● WRITTEN EXERCISE
Please rewrite the records below, changing every "Image resolution" to "Display size" and keeping everything else the same.

● ENTRIES SHOWN
###
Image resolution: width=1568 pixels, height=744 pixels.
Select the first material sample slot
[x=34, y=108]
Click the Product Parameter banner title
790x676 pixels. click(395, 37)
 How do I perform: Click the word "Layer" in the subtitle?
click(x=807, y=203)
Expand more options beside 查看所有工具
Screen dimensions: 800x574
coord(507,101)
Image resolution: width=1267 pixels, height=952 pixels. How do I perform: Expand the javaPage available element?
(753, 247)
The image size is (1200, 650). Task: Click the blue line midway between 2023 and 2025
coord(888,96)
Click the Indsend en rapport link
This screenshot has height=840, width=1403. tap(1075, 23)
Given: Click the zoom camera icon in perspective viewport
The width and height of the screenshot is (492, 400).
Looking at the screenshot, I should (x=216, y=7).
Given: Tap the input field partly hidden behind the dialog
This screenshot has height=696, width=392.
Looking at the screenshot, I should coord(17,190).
###
● RESULT FOR THIS TASK
Display size: width=1568 pixels, height=744 pixels.
Select the first material sample slot
[x=34, y=108]
Click the Product Parameter banner title
790x676 pixels. click(395, 37)
 How do I perform: Click the word "Layer" in the subtitle?
click(x=807, y=203)
Expand more options beside 查看所有工具
Screen dimensions: 800x574
coord(507,101)
Display size: width=1267 pixels, height=952 pixels. How do I perform: Expand the javaPage available element?
(753, 247)
The image size is (1200, 650). Task: Click the blue line midway between 2023 and 2025
coord(888,96)
Click the Indsend en rapport link
This screenshot has height=840, width=1403. tap(1075, 23)
Given: Click the zoom camera icon in perspective viewport
The width and height of the screenshot is (492, 400).
Looking at the screenshot, I should (x=216, y=7).
Given: Tap the input field partly hidden behind the dialog
This screenshot has height=696, width=392.
Looking at the screenshot, I should coord(17,190).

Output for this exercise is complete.